Angiotensin type 1 (AT1) receptors play a central role in many forms of neurogenic hypertension. Two distinct subtypes, At1a and AT1b, exist for AT1 receptors. Activation of the AT1a subtype is characterized by increased sympathetic nerve activity and hypertension. The Median Preoptic Nucleus (MnPO) expresses both subtypes of the angiotensin receptor and our lab has previously demonstrated that AT1a message is increased in MnPO brain punches following CIH. This study sought to determine if changes in expression of the angiotensin receptor subtypes play a role in the sustained hypertension that develops from chronic intermittent hypoxia (CIH).
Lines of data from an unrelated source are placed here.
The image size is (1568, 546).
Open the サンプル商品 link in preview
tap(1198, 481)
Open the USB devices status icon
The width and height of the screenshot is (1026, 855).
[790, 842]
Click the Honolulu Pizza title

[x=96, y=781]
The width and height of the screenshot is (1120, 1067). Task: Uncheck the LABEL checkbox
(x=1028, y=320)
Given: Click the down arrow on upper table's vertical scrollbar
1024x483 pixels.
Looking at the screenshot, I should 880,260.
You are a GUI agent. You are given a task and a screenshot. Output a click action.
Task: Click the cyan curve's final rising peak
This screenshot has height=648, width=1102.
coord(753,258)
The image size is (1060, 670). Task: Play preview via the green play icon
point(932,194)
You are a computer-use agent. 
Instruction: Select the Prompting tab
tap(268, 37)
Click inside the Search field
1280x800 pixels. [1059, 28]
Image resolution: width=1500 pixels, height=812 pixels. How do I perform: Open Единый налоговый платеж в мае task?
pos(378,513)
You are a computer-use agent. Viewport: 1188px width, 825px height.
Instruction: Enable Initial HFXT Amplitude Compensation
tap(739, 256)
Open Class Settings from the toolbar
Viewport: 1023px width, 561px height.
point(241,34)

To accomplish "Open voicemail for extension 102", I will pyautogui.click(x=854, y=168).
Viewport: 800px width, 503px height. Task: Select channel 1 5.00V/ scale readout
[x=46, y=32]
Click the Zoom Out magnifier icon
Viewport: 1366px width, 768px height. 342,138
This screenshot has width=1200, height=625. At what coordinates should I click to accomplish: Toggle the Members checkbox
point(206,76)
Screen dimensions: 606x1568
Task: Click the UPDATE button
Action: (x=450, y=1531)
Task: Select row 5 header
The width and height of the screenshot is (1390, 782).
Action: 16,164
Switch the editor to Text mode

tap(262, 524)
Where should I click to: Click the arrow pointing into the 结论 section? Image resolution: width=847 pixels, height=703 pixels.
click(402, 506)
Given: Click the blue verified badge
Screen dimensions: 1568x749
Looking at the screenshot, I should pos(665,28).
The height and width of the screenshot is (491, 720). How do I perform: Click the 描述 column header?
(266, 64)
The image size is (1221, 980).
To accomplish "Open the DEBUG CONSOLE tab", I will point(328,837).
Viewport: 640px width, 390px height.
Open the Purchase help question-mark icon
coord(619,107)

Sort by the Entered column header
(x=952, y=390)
We hypothesized that AT1a receptor expression increased and AT1b receptor expression remained unchanged resulting in the sustained elevation in blood pressure from CIH. Rats were microinjected in MnPO with an adeno‐associated virus loaded with a shRNA construct to prevent AT1a expression (shAT1a) or a scramble construct (shSCR). After recovery, rats were exposed to a 7 day CIH or normoxic protocol. Laser Capture Microdissection and qRTPCR was performed to determine the receptor subtype expression in MnPO with ribosomal subunit S18 as the control. shSCR rats exposed to CIH had significantly more AT1a RNA than their normoxic counterparts (P<.05), but their expression of AT1b remained constant. shAT1a CIH rats did not exhibit the sustained component of hypertension found in shSCR CIH animals and their MnPO AT1a message was reduced compared to control. Overall this indicates that the pathophysiological blood pressure increase during CIH is in part mediated by increases in AT1a receptor subtype expression in the MnPO.